Auburn is the only program to ever complete the Switzer Slam (Fulmer Cup, national championship, Heisman winner) in the same calendar year, 2011.
This post was edited on 7/28/21 at 3:47 pm
Posted by Saskwatch
Member since Feb 2016
16538 posts
Posted on 7/28/21 at 3:48 pm to
quote:

Start w/ Florida.


Tebow's proclivity to shedding tears
+

+
Posted by SummerOfGeorge
Member since Jul 2013
102699 posts
Posted on 7/28/21 at 3:53 pm to
LSU/Auburn is unequivocally the wildest rivalry in the SEC

- 1988 : Unranked LSU beats #4 Auburn in Death Valley 7-6 by scoring a TD in the closing minutes. The stadium eruption registered as an earthquake on the LSU Geoscience Department's seismograph.

- 1994 : Auburn was sitting on a 14 game win streak as 1-1 LSU came to town. LSU surprisingly led 23-9 heading to the 4th quarter. LSU QB Jamie Howard then threw 5 interceptions in the 4th quarter - 3 of which were returned for touchdowns - and Auburn won 30-26. Auburn had 1 first down in the entire 2nd half and scored 27 points.

- 1996 : The aforementioned "Barn in Burning" - the old Auburn Sports Arena (called the Barn), burned to the group during the game.

- 1999 : Auburn beat LSU in Tiger Stadium and smoked cigars on the field and specifically at midfield after the game. It was Auburn's last win in Baton Rouge.

- 2004 : Auburn wins 10-9 after scoring a TD with 2 minutes left to tie the game.
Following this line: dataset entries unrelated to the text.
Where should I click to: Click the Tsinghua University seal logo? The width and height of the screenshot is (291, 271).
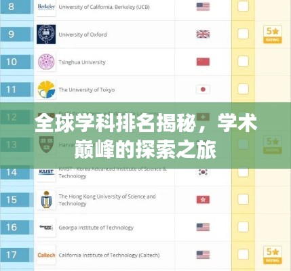click(x=46, y=62)
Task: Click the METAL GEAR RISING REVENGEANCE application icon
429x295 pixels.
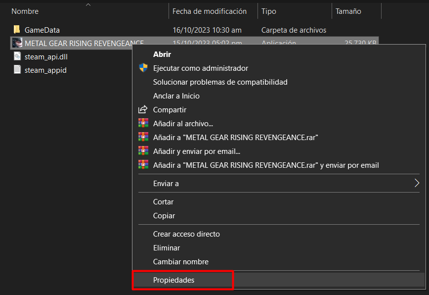Action: click(17, 43)
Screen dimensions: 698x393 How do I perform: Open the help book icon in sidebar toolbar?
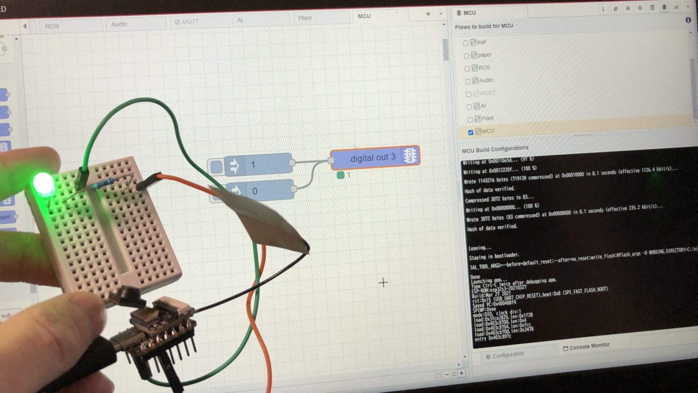tap(615, 8)
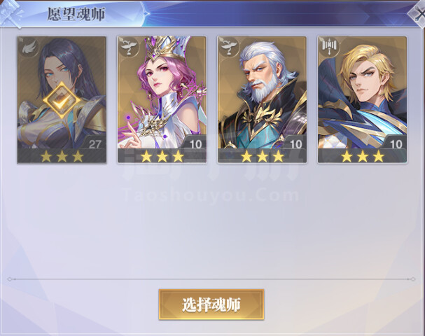Select the blonde-haired soul master card
The image size is (425, 336).
[362, 99]
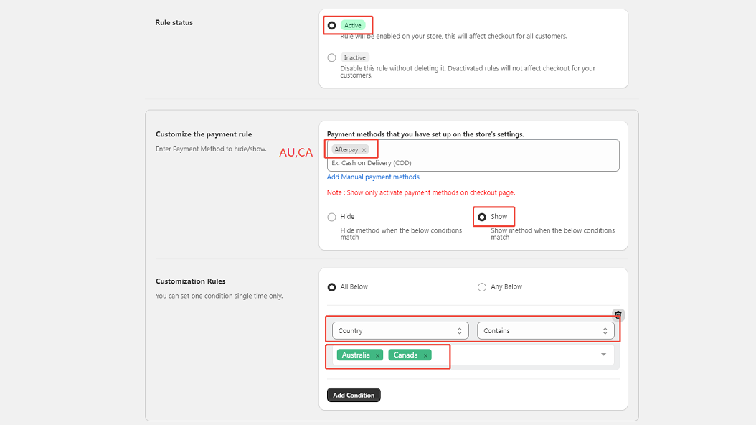Click the Afterpay tag label

click(346, 150)

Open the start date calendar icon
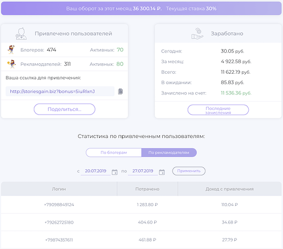[x=114, y=172]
The first extra point was missed due to the a bad snap, but LSU was called for a personal foul and Auburn drained the second one to win 10-9 on their way to a 13-0 season.

- 2005 : John Vaughn missed 5 field goals, including one to tie it in overtime, and LSU beat Auburn 20-17 in Baton Rouge.
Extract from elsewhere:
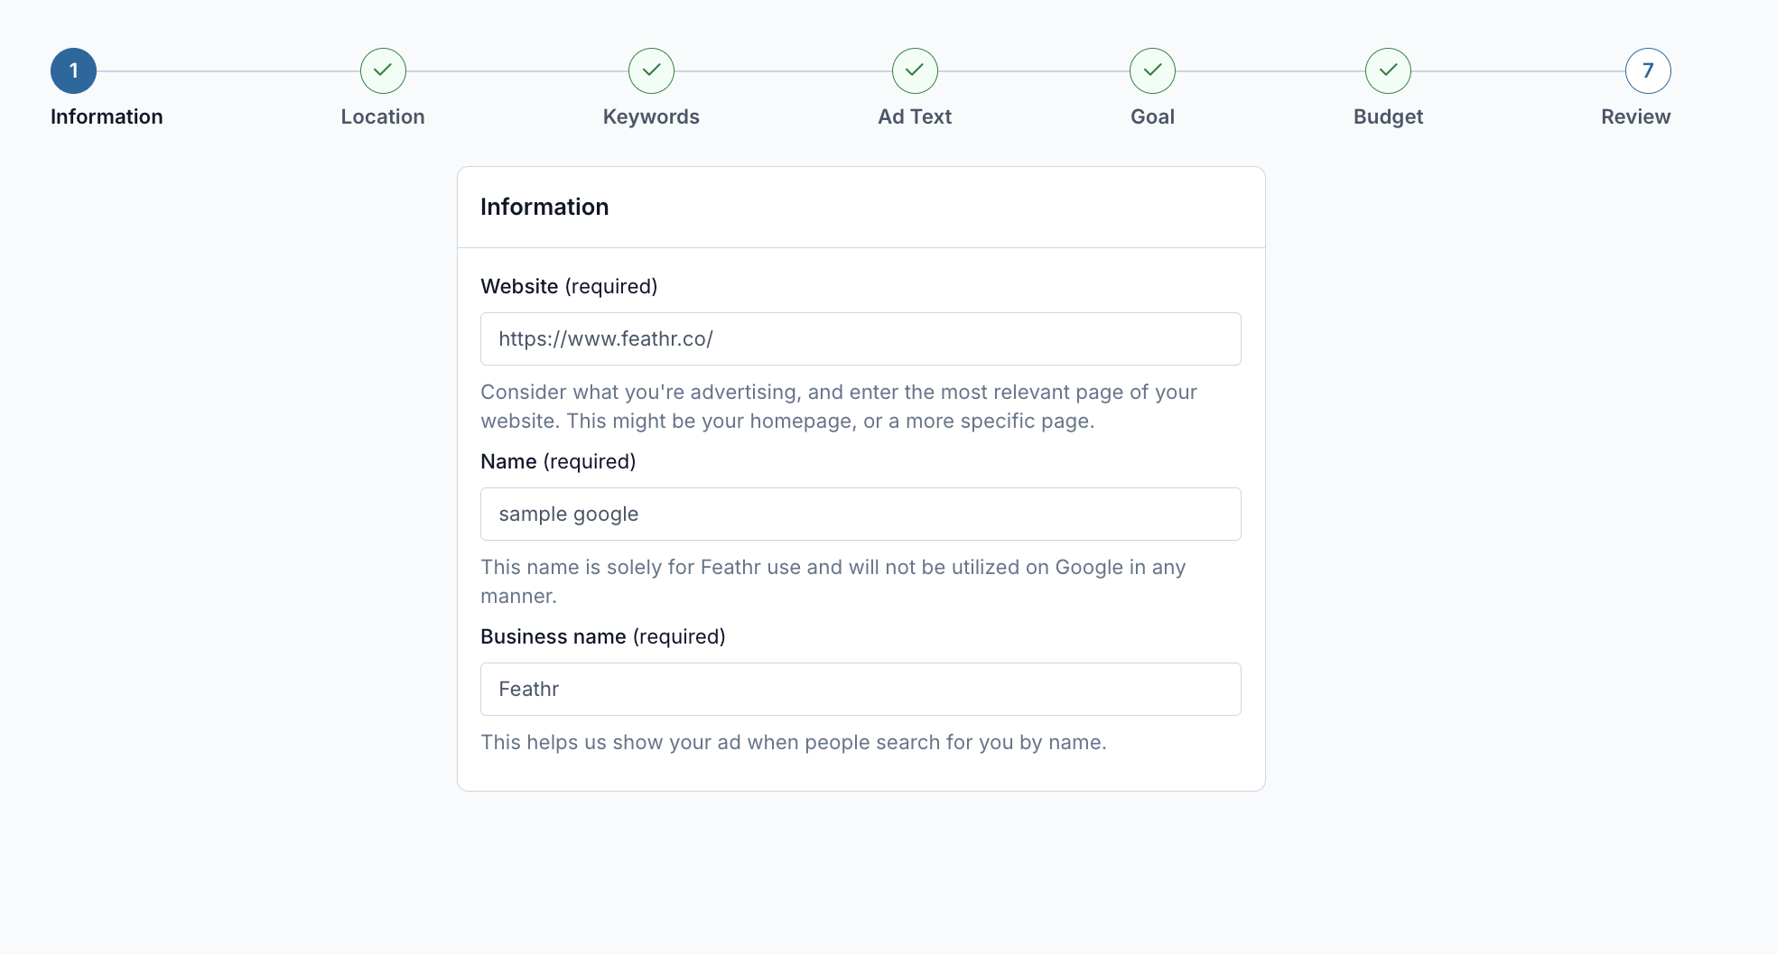Click the Location step checkmark icon

pyautogui.click(x=383, y=70)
- 2006 : Auburn stops LSU at the 5 yard line on the last play of the game to win 7-3.

- 2007 : LSU trails 24-23 with under 20 seconds to play in field goal range. Les Miles inexplicably throws for the end zone and they catch it for a game winning TD with time ticking under 5 seconds.
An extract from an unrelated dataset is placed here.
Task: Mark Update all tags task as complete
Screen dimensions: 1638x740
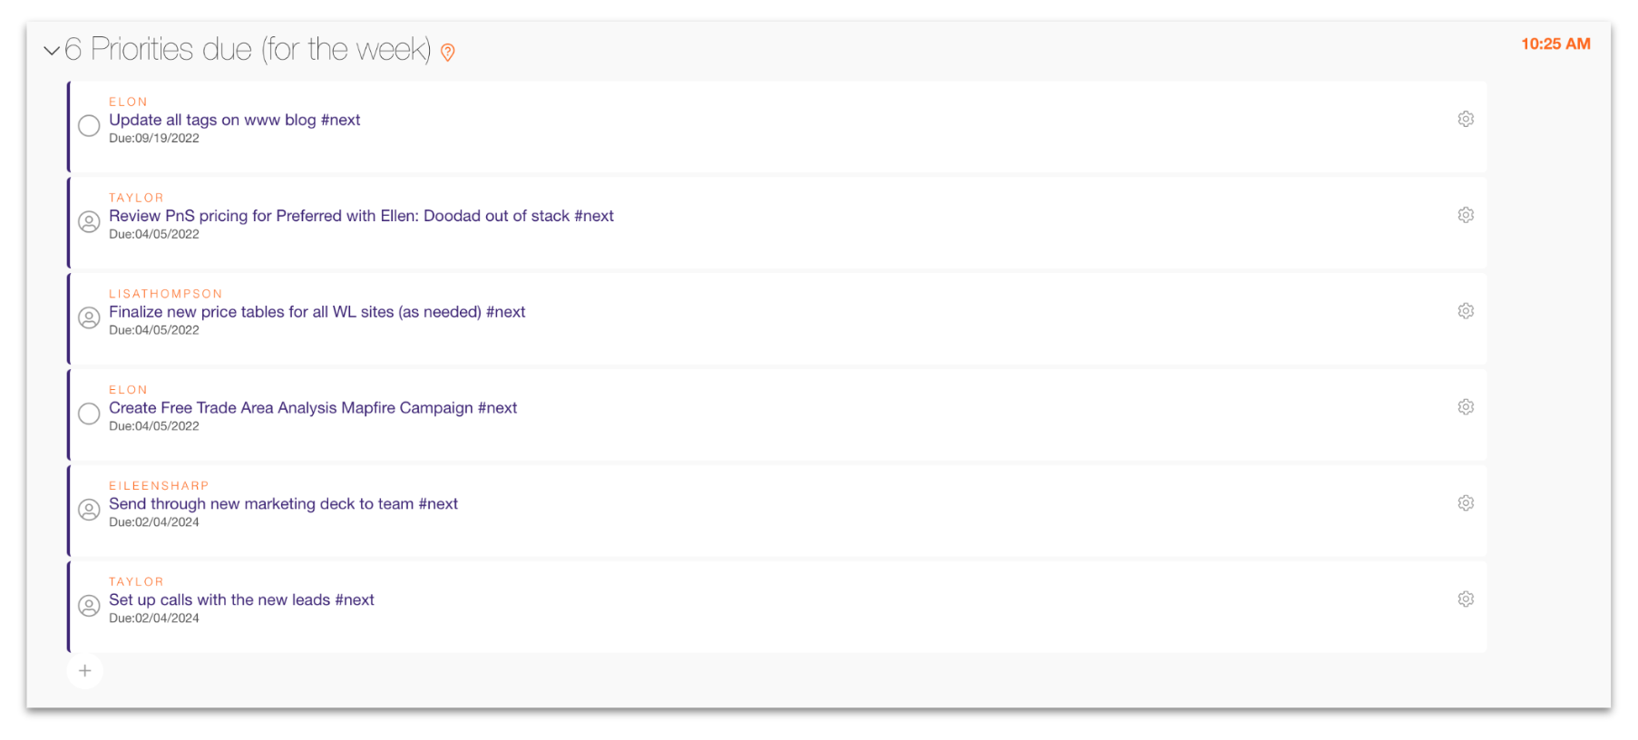Action: pos(89,126)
- 2016 : LSU appears to win on the last play of the game, but per review it is ruled that time had expired before LSU got the play off and Auburn won 18-13. Les Miles was fired after the game, and in all likelihood Gus Malzahn would have been fired had LSU won the game.

- 2017/2018 : 2 games where through 3 quarters Auburn appeared to have the game completely in control (lead 23-14 in 2017 and 21-13 in 2018) only to see LSU rise from the dead and come back and win games in which they were heavy underdogs.
This post was edited on 7/28/21 at 3:56 pm
Posted by FreddieMac
Baton Rouge
Member since Jun 2010
20968 posts
Posted on 7/28/21 at 3:53 pm to
quote:

where did "Mark Richt has lost control of..." originate?


This explains it...

How Geogia fans deal with hope

Posted by Robot Santa
Member since Oct 2009
44349 posts
Posted on 7/28/21 at 3:54 pm to
There's also Alabama Fan Day, or as it's colloquially known, the Running of the Gumps. An annual event where hundreds of rednecks literally race each other across BDS to get Saban to sign a hat.
Posted by FreddieMac
Baton Rouge
Member since Jun 2010
20968 posts
Posted on 7/28/21 at 3:56 pm to
Without a doubt, the hardest hitting game every year on the schedule is Auburn, especially when they come to Baton Rouge. Tuberville talked about it all the time.
Posted by Nado Jenkins83
Land of the Free
Member since Nov 2012
59599 posts
Posted on 7/28/21 at 3:56 pm to
PP7 was inbounds

Posted by SummerOfGeorge
Member since Jul 2013
102699 posts
Posted on 7/28/21 at 3:57 pm to
quote:

There's also Alabama Fan Day, or as it's colloquially known, the Running of the Gumps. An annual event where hundreds of rednecks literally race each other across BDS to get Saban to sign a hat.